| ACTIVITY |
Repeat exactly the line with "The width and" and each line after it to the end of the data below; pictures stay out.

Pixel coordinate grounding data:

● ● ●

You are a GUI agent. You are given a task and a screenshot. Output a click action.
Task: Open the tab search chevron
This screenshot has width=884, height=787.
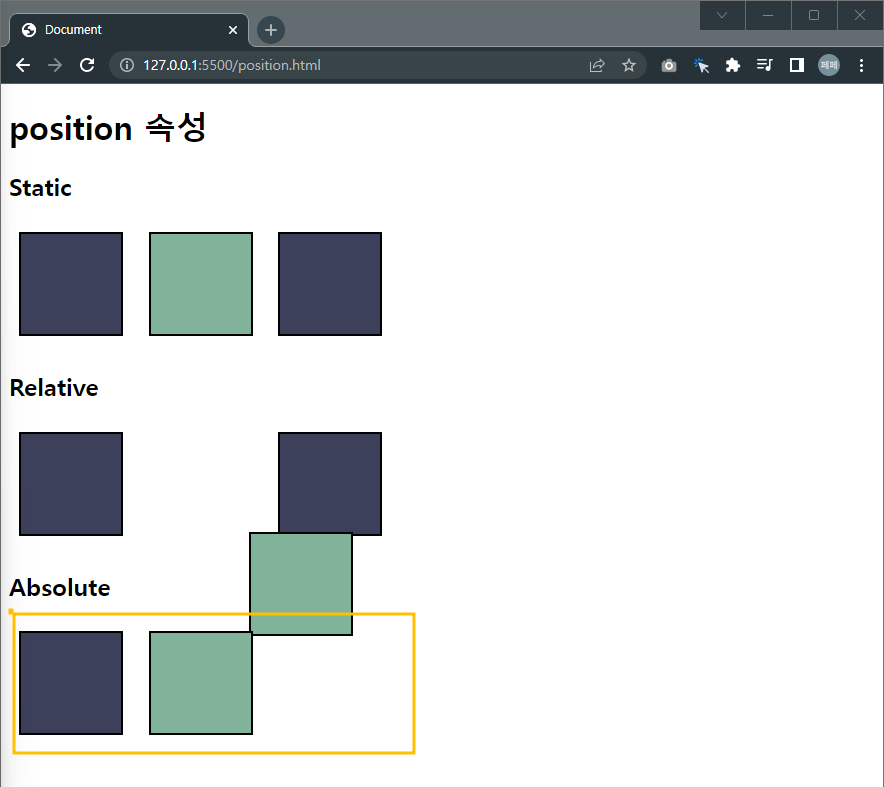[x=722, y=15]
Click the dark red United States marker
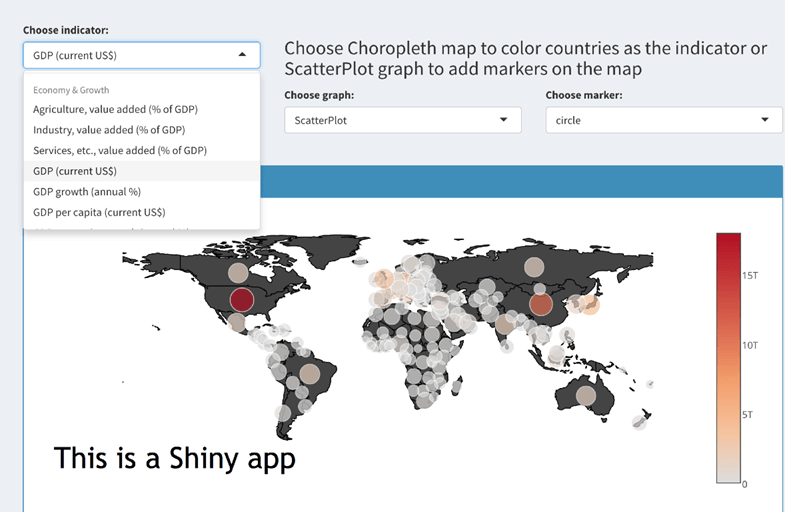 coord(242,299)
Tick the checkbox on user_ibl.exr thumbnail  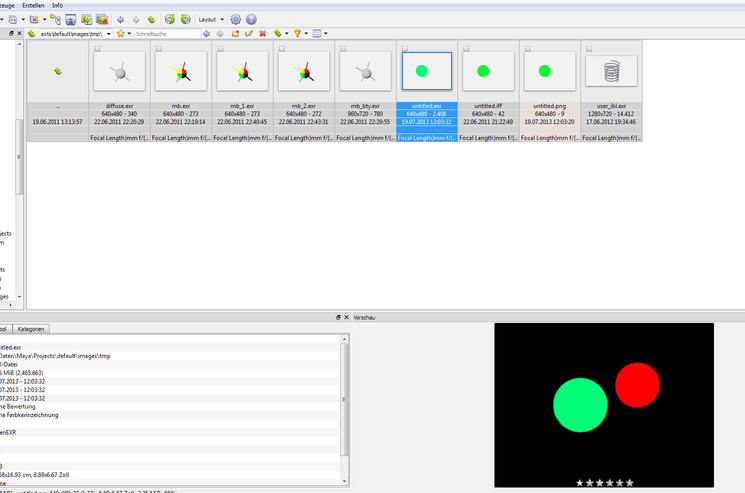click(x=587, y=48)
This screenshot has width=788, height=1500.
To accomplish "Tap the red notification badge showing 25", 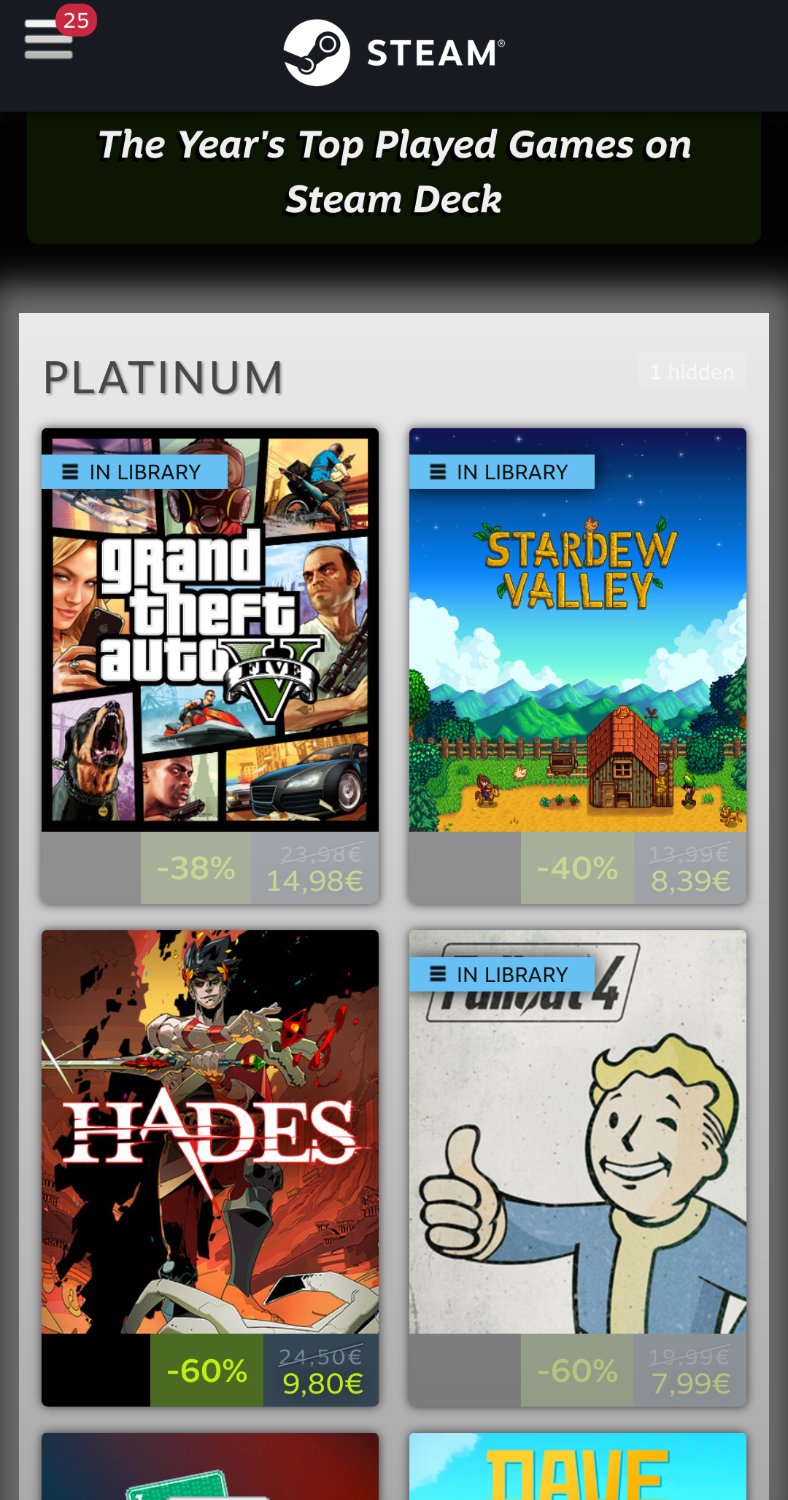I will tap(76, 20).
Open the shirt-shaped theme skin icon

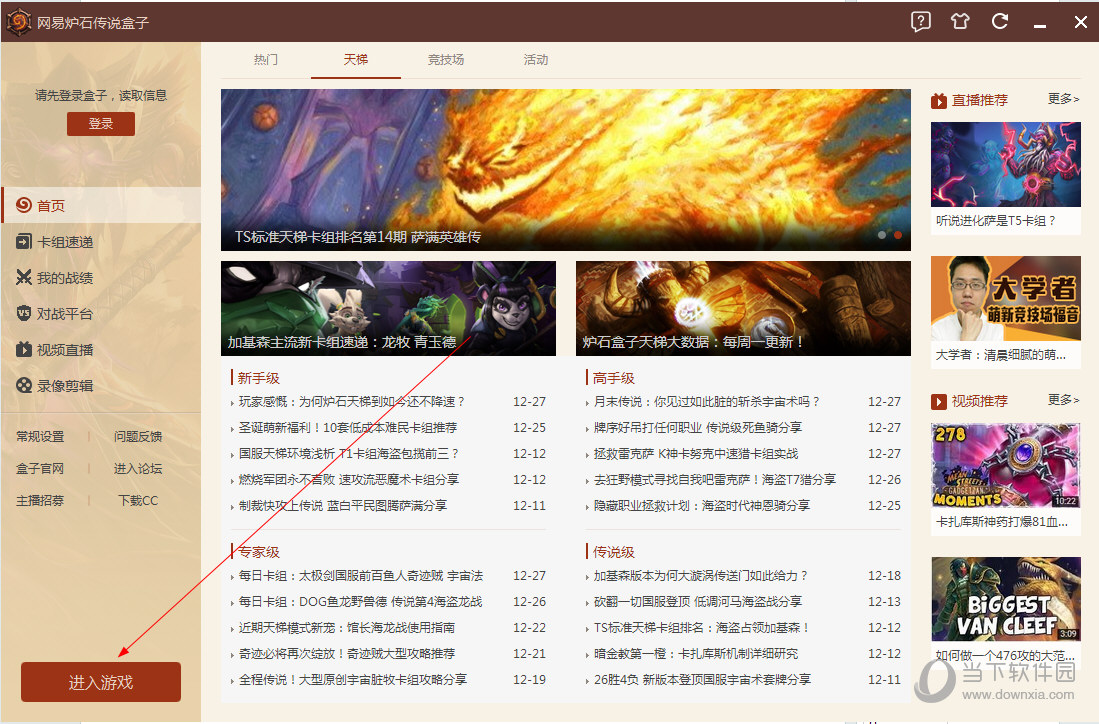point(959,21)
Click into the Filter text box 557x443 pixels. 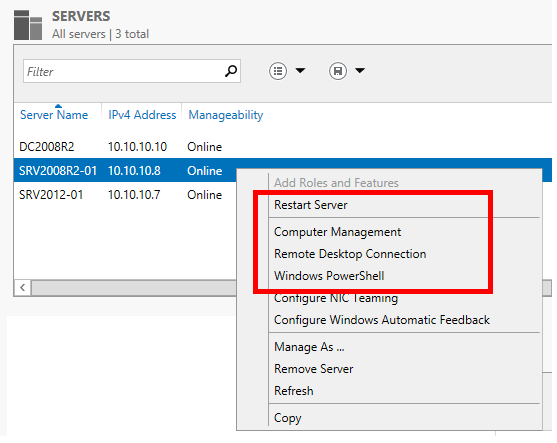(x=124, y=71)

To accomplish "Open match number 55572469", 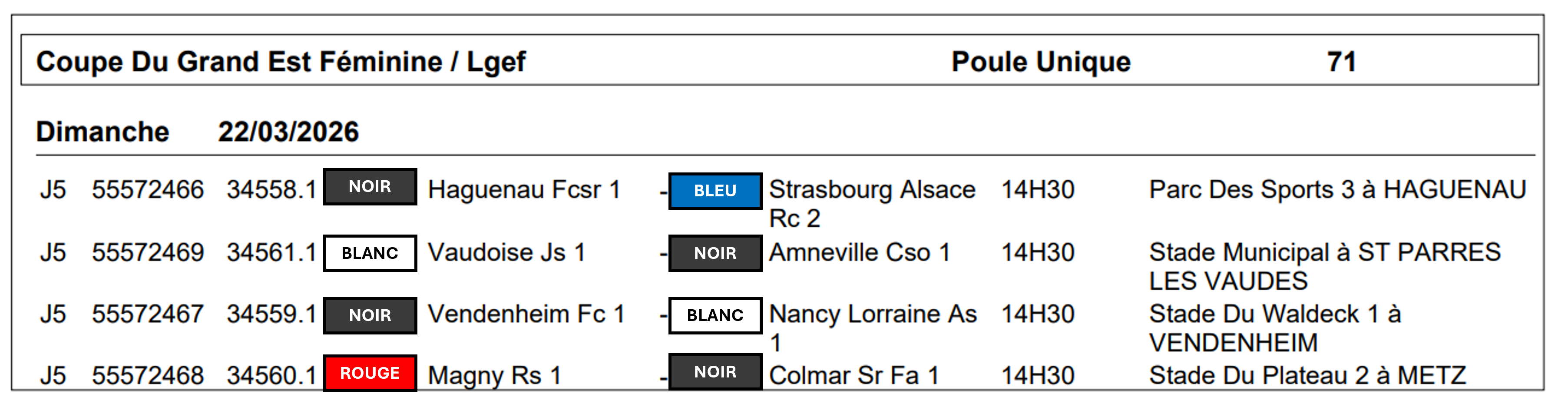I will (148, 252).
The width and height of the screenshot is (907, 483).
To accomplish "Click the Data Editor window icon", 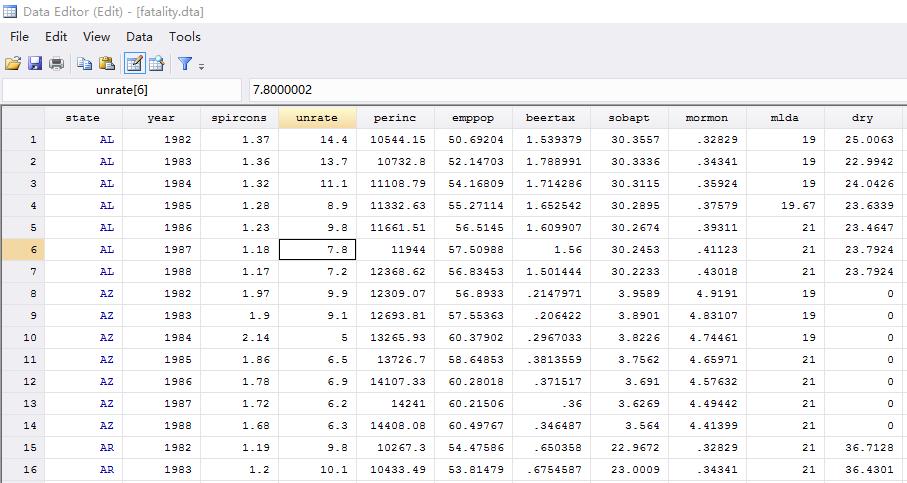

● ● ●

| ANSWER AREA |
The width and height of the screenshot is (907, 483).
To accomplish "Click the Data Editor window icon", 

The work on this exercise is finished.